How Roundtables Drive Growth and Engagement
The complexity of today’s business world often compels CEOs and CFOs to seek advice and guidance from trusted advisors. Some of the best input can come from those who are in similar situations and have overcome the same issues and challenges themselves. Because of this, and a variety of other reasons, it is no surprise there is a rise in peer gatherings, mastermind groups or CEO roundtables that are being utilized to drive growth and engagement.
Moving from the role of advisor to facilitator and connector, CPAs who have started these groups have seen positive results. There is no right or wrong way to host a group, and
firms have taken different approaches to them. However, there are some common elements in most groups. Successful groups offer:
- More than networking: While these groups tend to lead to members making connections — and in some cases working together — that is not the primary focus of the meetings.
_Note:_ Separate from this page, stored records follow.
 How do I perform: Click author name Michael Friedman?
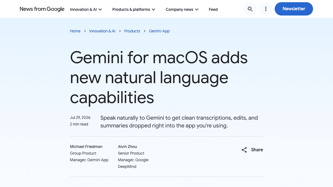point(86,147)
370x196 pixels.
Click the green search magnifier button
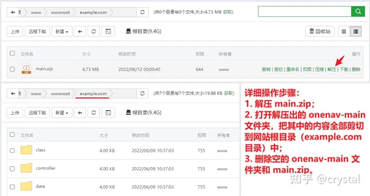358,11

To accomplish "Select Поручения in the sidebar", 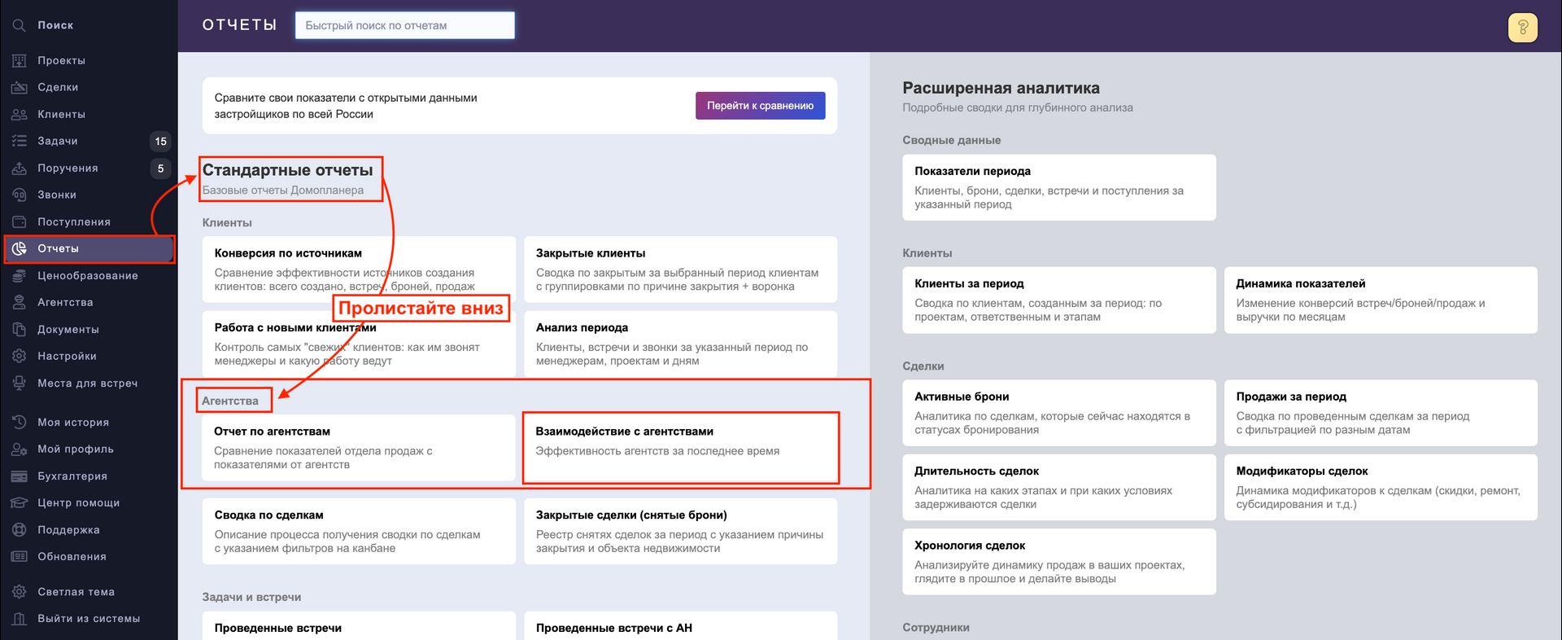I will [x=89, y=168].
- More than training: Again, members certainly will learn by participating, but these groups are much more than a typical CPE opportunity. Some even bring in guest speakers to cover a pertinent topic, but the main goal is to give members a safe place to share their issues, brainstorm with others, set goals and be held accountable for what they intend to do.
- More than coaching: It is all about members sharing with each other, not about the facilitator coaching individuals in a group setting. Everyone is expected to contribute, and the collective experience of members leads to ideas, advice and support. Here’s how three firms approached the concept differently, all with positive results.
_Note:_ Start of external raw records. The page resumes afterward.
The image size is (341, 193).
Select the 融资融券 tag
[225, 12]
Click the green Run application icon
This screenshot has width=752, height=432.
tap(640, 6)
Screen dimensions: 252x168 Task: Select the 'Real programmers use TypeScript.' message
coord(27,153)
A few accounting firms have approached the concept differently, all with positive results. We take a look at how a few of these firms implemented these roundtables to drive growth and engagement.
Rea & Associates
Rea & Associates and in particular principal Kyle R. Stemple, CPA, CGMA, CEPA, hosts a roundtable peer group for clients. Stemple suggests considering the following when creating roundtables to drive growth and engagement:
- Keep groups diverse in terms of the types of businesses represented but avoid including direct competitors so everyone feels safe sharing openly.
- Interview potential members to ensure they are in it for the right reasons and ask them to make a commitment to participating.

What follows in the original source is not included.